Retyping each entry exactly is the whole task.

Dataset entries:

━━━━━━━━━━━━━━━━━━━━━━━━━━━━━━

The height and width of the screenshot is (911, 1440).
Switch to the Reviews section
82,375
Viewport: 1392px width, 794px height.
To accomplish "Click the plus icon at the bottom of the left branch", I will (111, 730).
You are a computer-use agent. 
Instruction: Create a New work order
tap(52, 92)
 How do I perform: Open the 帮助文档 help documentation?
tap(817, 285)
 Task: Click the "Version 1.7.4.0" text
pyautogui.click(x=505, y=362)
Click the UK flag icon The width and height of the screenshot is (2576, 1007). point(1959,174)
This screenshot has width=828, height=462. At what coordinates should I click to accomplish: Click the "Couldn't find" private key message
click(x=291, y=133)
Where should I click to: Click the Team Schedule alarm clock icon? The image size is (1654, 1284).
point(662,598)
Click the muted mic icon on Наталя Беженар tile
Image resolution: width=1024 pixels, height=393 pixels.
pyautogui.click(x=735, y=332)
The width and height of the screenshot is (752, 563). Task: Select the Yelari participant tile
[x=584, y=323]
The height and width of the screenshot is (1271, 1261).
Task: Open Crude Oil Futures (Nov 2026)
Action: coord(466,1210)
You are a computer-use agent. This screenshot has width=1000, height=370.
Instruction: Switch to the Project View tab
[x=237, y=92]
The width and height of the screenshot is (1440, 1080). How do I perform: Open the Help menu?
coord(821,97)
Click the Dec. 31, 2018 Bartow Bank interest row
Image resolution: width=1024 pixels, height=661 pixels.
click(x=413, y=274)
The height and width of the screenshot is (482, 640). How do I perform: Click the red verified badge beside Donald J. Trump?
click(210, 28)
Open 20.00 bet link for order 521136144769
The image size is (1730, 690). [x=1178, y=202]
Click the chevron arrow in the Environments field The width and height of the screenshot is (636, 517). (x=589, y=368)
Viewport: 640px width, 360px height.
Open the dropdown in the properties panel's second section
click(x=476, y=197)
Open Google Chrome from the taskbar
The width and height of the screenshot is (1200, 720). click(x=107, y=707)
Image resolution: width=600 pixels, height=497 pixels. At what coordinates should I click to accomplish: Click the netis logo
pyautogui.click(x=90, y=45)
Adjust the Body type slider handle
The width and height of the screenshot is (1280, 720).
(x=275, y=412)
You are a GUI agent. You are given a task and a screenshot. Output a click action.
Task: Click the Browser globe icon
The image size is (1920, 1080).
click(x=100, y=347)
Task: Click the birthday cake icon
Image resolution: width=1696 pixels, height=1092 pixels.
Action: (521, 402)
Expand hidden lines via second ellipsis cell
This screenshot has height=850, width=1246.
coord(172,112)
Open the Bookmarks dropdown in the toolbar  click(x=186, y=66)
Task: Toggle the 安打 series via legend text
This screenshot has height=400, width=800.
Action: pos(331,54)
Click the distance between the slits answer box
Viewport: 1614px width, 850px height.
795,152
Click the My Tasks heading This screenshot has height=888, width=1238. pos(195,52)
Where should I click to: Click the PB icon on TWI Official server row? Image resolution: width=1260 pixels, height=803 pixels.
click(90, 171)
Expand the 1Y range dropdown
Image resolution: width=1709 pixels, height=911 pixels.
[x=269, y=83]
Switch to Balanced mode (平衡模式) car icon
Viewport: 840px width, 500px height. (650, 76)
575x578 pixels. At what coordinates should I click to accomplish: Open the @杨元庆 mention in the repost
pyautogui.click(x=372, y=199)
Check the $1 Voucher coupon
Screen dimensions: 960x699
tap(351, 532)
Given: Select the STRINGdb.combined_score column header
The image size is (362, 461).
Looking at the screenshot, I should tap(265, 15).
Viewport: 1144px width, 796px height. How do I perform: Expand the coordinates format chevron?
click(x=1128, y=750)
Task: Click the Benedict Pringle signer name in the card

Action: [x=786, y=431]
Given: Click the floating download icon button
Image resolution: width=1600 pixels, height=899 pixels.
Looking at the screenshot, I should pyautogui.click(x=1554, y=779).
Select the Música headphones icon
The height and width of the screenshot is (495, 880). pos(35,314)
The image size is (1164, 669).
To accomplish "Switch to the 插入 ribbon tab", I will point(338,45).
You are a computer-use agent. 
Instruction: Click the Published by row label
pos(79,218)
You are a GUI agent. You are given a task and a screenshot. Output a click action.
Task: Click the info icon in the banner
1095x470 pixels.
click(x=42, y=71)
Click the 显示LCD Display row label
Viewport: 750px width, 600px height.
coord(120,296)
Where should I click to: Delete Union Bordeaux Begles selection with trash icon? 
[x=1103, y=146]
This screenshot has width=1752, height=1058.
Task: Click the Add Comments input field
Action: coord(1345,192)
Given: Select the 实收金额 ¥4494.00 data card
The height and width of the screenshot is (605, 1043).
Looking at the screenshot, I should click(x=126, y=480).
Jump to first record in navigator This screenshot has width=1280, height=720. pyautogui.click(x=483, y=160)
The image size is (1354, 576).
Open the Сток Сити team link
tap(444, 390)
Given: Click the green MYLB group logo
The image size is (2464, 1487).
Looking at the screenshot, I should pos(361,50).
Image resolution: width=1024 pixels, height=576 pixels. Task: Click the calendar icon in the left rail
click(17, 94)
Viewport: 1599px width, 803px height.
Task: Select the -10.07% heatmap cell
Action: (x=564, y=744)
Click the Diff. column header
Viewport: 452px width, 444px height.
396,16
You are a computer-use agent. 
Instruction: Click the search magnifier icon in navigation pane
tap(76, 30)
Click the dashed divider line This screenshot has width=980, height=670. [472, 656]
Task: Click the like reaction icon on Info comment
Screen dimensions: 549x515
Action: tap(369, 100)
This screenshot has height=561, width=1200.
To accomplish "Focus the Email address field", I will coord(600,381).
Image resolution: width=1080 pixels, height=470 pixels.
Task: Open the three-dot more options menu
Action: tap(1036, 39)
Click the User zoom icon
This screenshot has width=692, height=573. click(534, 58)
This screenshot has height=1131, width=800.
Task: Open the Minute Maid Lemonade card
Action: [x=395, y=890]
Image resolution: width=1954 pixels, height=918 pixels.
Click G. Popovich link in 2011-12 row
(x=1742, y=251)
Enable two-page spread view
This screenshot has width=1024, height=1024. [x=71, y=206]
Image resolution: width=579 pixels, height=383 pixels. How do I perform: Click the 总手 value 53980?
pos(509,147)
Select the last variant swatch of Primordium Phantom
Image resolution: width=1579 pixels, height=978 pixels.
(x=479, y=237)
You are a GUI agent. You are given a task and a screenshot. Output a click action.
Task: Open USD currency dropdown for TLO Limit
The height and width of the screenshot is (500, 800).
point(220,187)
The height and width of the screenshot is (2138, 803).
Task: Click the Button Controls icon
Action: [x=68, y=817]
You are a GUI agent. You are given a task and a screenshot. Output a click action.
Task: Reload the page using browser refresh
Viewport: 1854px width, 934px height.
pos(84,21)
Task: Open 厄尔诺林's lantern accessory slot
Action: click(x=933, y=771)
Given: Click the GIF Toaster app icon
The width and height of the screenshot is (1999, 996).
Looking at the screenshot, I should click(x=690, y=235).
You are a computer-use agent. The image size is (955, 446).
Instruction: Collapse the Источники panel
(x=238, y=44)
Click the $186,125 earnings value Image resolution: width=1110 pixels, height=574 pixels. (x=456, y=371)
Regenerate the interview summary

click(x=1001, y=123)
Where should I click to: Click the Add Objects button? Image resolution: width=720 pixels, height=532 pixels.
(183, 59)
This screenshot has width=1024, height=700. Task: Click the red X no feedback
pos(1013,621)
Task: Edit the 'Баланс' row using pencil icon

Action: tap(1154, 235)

━━━━━━━━━━━━━━━━━━━━━━━━━━━━━━

Reply:
The height and width of the screenshot is (911, 1440).
Switch to the Reviews section
82,375
Viewport: 1392px width, 794px height.
To accomplish "Click the plus icon at the bottom of the left branch", I will (111, 730).
You are a computer-use agent. 
Instruction: Create a New work order
tap(52, 92)
 How do I perform: Open the 帮助文档 help documentation?
tap(817, 285)
 Task: Click the "Version 1.7.4.0" text
pyautogui.click(x=505, y=362)
Click the UK flag icon The width and height of the screenshot is (2576, 1007). point(1959,174)
This screenshot has width=828, height=462. At what coordinates should I click to accomplish: Click the "Couldn't find" private key message
click(x=291, y=133)
Where should I click to: Click the Team Schedule alarm clock icon? The image size is (1654, 1284).
point(662,598)
Click the muted mic icon on Наталя Беженар tile
Image resolution: width=1024 pixels, height=393 pixels.
pyautogui.click(x=735, y=332)
The width and height of the screenshot is (752, 563). Task: Select the Yelari participant tile
[x=584, y=323]
The height and width of the screenshot is (1271, 1261).
Task: Open Crude Oil Futures (Nov 2026)
Action: coord(466,1210)
You are a computer-use agent. This screenshot has width=1000, height=370.
Instruction: Switch to the Project View tab
[x=237, y=92]
The width and height of the screenshot is (1440, 1080). How do I perform: Open the Help menu?
coord(821,97)
Click the Dec. 31, 2018 Bartow Bank interest row
Image resolution: width=1024 pixels, height=661 pixels.
click(x=413, y=274)
The height and width of the screenshot is (482, 640). How do I perform: Click the red verified badge beside Donald J. Trump?
click(210, 28)
Open 20.00 bet link for order 521136144769
The image size is (1730, 690). [x=1178, y=202]
Click the chevron arrow in the Environments field The width and height of the screenshot is (636, 517). (x=589, y=368)
Viewport: 640px width, 360px height.
Open the dropdown in the properties panel's second section
click(x=476, y=197)
Open Google Chrome from the taskbar
The width and height of the screenshot is (1200, 720). click(x=107, y=707)
Image resolution: width=600 pixels, height=497 pixels. At what coordinates should I click to accomplish: Click the netis logo
pyautogui.click(x=90, y=45)
Adjust the Body type slider handle
The width and height of the screenshot is (1280, 720).
(x=275, y=412)
You are a GUI agent. You are given a task and a screenshot. Output a click action.
Task: Click the Browser globe icon
The image size is (1920, 1080).
click(x=100, y=347)
Task: Click the birthday cake icon
Image resolution: width=1696 pixels, height=1092 pixels.
Action: (521, 402)
Expand hidden lines via second ellipsis cell
This screenshot has height=850, width=1246.
coord(172,112)
Open the Bookmarks dropdown in the toolbar  click(x=186, y=66)
Task: Toggle the 安打 series via legend text
This screenshot has height=400, width=800.
Action: pos(331,54)
Click the distance between the slits answer box
Viewport: 1614px width, 850px height.
795,152
Click the My Tasks heading This screenshot has height=888, width=1238. pos(195,52)
Where should I click to: Click the PB icon on TWI Official server row? Image resolution: width=1260 pixels, height=803 pixels.
click(90, 171)
Expand the 1Y range dropdown
Image resolution: width=1709 pixels, height=911 pixels.
[x=269, y=83]
Switch to Balanced mode (平衡模式) car icon
Viewport: 840px width, 500px height. (650, 76)
575x578 pixels. At what coordinates should I click to accomplish: Open the @杨元庆 mention in the repost
pyautogui.click(x=372, y=199)
Check the $1 Voucher coupon
Screen dimensions: 960x699
tap(351, 532)
Given: Select the STRINGdb.combined_score column header
The image size is (362, 461).
Looking at the screenshot, I should tap(265, 15).
Viewport: 1144px width, 796px height. How do I perform: Expand the coordinates format chevron?
click(x=1128, y=750)
Task: Click the Benedict Pringle signer name in the card

Action: [x=786, y=431]
Given: Click the floating download icon button
Image resolution: width=1600 pixels, height=899 pixels.
Looking at the screenshot, I should pyautogui.click(x=1554, y=779).
Select the Música headphones icon
The height and width of the screenshot is (495, 880). pos(35,314)
The image size is (1164, 669).
To accomplish "Switch to the 插入 ribbon tab", I will point(338,45).
You are a computer-use agent. 
Instruction: Click the Published by row label
pos(79,218)
You are a GUI agent. You are given a task and a screenshot. Output a click action.
Task: Click the info icon in the banner
1095x470 pixels.
click(x=42, y=71)
Click the 显示LCD Display row label
Viewport: 750px width, 600px height.
coord(120,296)
Where should I click to: Delete Union Bordeaux Begles selection with trash icon? 
[x=1103, y=146]
This screenshot has width=1752, height=1058.
Task: Click the Add Comments input field
Action: coord(1345,192)
Given: Select the 实收金额 ¥4494.00 data card
The height and width of the screenshot is (605, 1043).
Looking at the screenshot, I should click(x=126, y=480).
Jump to first record in navigator This screenshot has width=1280, height=720. pyautogui.click(x=483, y=160)
The image size is (1354, 576).
Open the Сток Сити team link
tap(444, 390)
Given: Click the green MYLB group logo
The image size is (2464, 1487).
Looking at the screenshot, I should pos(361,50).
Image resolution: width=1024 pixels, height=576 pixels. Task: Click the calendar icon in the left rail
click(17, 94)
Viewport: 1599px width, 803px height.
Task: Select the -10.07% heatmap cell
Action: (x=564, y=744)
Click the Diff. column header
Viewport: 452px width, 444px height.
396,16
You are a computer-use agent. 
Instruction: Click the search magnifier icon in navigation pane
tap(76, 30)
Click the dashed divider line This screenshot has width=980, height=670. [472, 656]
Task: Click the like reaction icon on Info comment
Screen dimensions: 549x515
Action: tap(369, 100)
This screenshot has height=561, width=1200.
To accomplish "Focus the Email address field", I will coord(600,381).
Image resolution: width=1080 pixels, height=470 pixels.
Task: Open the three-dot more options menu
Action: tap(1036, 39)
Click the User zoom icon
This screenshot has width=692, height=573. click(534, 58)
This screenshot has height=1131, width=800.
Task: Open the Minute Maid Lemonade card
Action: [x=395, y=890]
Image resolution: width=1954 pixels, height=918 pixels.
Click G. Popovich link in 2011-12 row
(x=1742, y=251)
Enable two-page spread view
This screenshot has width=1024, height=1024. [x=71, y=206]
Image resolution: width=579 pixels, height=383 pixels. How do I perform: Click the 总手 value 53980?
pos(509,147)
Select the last variant swatch of Primordium Phantom
Image resolution: width=1579 pixels, height=978 pixels.
(x=479, y=237)
You are a GUI agent. You are given a task and a screenshot. Output a click action.
Task: Open USD currency dropdown for TLO Limit
The height and width of the screenshot is (500, 800).
point(220,187)
The height and width of the screenshot is (2138, 803).
Task: Click the Button Controls icon
Action: [x=68, y=817]
You are a GUI agent. You are given a task and a screenshot. Output a click action.
Task: Reload the page using browser refresh
Viewport: 1854px width, 934px height.
pos(84,21)
Task: Open 厄尔诺林's lantern accessory slot
Action: click(x=933, y=771)
Given: Click the GIF Toaster app icon
The width and height of the screenshot is (1999, 996).
Looking at the screenshot, I should click(x=690, y=235).
You are a computer-use agent. The image size is (955, 446).
Instruction: Collapse the Источники panel
(x=238, y=44)
Click the $186,125 earnings value Image resolution: width=1110 pixels, height=574 pixels. (x=456, y=371)
Regenerate the interview summary

click(x=1001, y=123)
Where should I click to: Click the Add Objects button? Image resolution: width=720 pixels, height=532 pixels.
(183, 59)
This screenshot has width=1024, height=700. Task: Click the red X no feedback
pos(1013,621)
Task: Edit the 'Баланс' row using pencil icon

Action: tap(1154, 235)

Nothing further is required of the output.